===== MATERIAL FOR THIS EXERCISE =====
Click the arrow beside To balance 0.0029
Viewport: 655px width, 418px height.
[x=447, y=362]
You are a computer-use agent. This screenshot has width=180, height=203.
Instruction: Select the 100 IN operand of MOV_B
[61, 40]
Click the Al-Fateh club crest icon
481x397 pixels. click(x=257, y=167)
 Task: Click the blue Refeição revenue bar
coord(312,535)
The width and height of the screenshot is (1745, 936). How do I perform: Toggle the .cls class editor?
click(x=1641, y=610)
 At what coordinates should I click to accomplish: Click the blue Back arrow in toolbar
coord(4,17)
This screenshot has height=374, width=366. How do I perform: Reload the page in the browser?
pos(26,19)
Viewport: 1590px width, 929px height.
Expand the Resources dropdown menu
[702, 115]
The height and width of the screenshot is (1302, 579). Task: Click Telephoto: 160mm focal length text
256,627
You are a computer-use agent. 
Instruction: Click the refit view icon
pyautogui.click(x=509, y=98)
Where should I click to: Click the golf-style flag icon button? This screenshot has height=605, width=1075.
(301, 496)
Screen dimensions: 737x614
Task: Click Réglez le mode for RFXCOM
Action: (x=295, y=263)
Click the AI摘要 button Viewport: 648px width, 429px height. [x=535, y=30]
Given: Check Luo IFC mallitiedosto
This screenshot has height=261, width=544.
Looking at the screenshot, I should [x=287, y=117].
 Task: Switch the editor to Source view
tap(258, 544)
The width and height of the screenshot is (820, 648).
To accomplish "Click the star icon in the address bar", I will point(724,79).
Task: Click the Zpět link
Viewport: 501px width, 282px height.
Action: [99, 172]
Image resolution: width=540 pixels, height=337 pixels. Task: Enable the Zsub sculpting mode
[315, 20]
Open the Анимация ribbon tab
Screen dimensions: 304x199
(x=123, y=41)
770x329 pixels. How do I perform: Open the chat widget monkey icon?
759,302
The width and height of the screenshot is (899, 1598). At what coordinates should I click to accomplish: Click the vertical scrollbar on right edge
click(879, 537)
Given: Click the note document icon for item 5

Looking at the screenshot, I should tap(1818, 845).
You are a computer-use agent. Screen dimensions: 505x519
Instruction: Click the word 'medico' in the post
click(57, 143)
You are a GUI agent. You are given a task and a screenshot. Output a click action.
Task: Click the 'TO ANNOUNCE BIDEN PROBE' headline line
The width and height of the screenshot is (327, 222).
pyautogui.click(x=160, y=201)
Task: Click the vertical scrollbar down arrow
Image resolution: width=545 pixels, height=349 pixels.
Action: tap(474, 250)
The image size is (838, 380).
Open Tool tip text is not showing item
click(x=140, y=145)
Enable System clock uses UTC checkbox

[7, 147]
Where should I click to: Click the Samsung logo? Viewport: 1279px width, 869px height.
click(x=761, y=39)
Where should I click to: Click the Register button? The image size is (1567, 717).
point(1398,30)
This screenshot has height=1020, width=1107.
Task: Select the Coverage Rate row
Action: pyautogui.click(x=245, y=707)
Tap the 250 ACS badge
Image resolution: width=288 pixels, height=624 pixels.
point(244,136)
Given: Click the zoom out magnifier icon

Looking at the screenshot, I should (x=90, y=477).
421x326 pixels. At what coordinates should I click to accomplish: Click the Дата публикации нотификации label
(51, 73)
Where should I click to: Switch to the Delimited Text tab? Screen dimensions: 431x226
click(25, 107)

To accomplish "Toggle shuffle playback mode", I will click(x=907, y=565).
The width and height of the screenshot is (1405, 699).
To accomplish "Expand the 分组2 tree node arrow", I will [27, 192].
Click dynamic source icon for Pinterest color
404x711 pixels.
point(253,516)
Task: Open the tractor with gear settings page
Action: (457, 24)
=====
■ EXERCISE GOAL:
Retype the listing above in full, with no alterations.

■ OUTPUT FOR THIS EXERCISE:
Click the arrow beside To balance 0.0029
Viewport: 655px width, 418px height.
[x=447, y=362]
You are a computer-use agent. This screenshot has width=180, height=203.
Instruction: Select the 100 IN operand of MOV_B
[61, 40]
Click the Al-Fateh club crest icon
481x397 pixels. click(x=257, y=167)
 Task: Click the blue Refeição revenue bar
coord(312,535)
The width and height of the screenshot is (1745, 936). How do I perform: Toggle the .cls class editor?
click(x=1641, y=610)
 At what coordinates should I click to accomplish: Click the blue Back arrow in toolbar
coord(4,17)
This screenshot has height=374, width=366. How do I perform: Reload the page in the browser?
pos(26,19)
Viewport: 1590px width, 929px height.
Expand the Resources dropdown menu
[702, 115]
The height and width of the screenshot is (1302, 579). Task: Click Telephoto: 160mm focal length text
256,627
You are a computer-use agent. 
Instruction: Click the refit view icon
pyautogui.click(x=509, y=98)
Where should I click to: Click the golf-style flag icon button? This screenshot has height=605, width=1075.
(301, 496)
Screen dimensions: 737x614
Task: Click Réglez le mode for RFXCOM
Action: (x=295, y=263)
Click the AI摘要 button Viewport: 648px width, 429px height. [x=535, y=30]
Given: Check Luo IFC mallitiedosto
This screenshot has height=261, width=544.
Looking at the screenshot, I should [x=287, y=117].
 Task: Switch the editor to Source view
tap(258, 544)
The width and height of the screenshot is (820, 648).
To accomplish "Click the star icon in the address bar", I will point(724,79).
Task: Click the Zpět link
Viewport: 501px width, 282px height.
Action: [99, 172]
Image resolution: width=540 pixels, height=337 pixels. Task: Enable the Zsub sculpting mode
[315, 20]
Open the Анимация ribbon tab
Screen dimensions: 304x199
(x=123, y=41)
770x329 pixels. How do I perform: Open the chat widget monkey icon?
759,302
The width and height of the screenshot is (899, 1598). At what coordinates should I click to accomplish: Click the vertical scrollbar on right edge
click(879, 537)
Given: Click the note document icon for item 5

Looking at the screenshot, I should tap(1818, 845).
You are a computer-use agent. Screen dimensions: 505x519
Instruction: Click the word 'medico' in the post
click(57, 143)
You are a GUI agent. You are given a task and a screenshot. Output a click action.
Task: Click the 'TO ANNOUNCE BIDEN PROBE' headline line
The width and height of the screenshot is (327, 222).
pyautogui.click(x=160, y=201)
Task: Click the vertical scrollbar down arrow
Image resolution: width=545 pixels, height=349 pixels.
Action: tap(474, 250)
The image size is (838, 380).
Open Tool tip text is not showing item
click(x=140, y=145)
Enable System clock uses UTC checkbox

[7, 147]
Where should I click to: Click the Samsung logo? Viewport: 1279px width, 869px height.
click(x=761, y=39)
Where should I click to: Click the Register button? The image size is (1567, 717).
point(1398,30)
This screenshot has height=1020, width=1107.
Task: Select the Coverage Rate row
Action: pyautogui.click(x=245, y=707)
Tap the 250 ACS badge
Image resolution: width=288 pixels, height=624 pixels.
point(244,136)
Given: Click the zoom out magnifier icon

Looking at the screenshot, I should (x=90, y=477).
421x326 pixels. At what coordinates should I click to accomplish: Click the Дата публикации нотификации label
(51, 73)
Where should I click to: Switch to the Delimited Text tab? Screen dimensions: 431x226
click(25, 107)

To accomplish "Toggle shuffle playback mode", I will click(x=907, y=565).
The width and height of the screenshot is (1405, 699).
To accomplish "Expand the 分组2 tree node arrow", I will [27, 192].
Click dynamic source icon for Pinterest color
404x711 pixels.
point(253,516)
Task: Open the tractor with gear settings page
Action: (457, 24)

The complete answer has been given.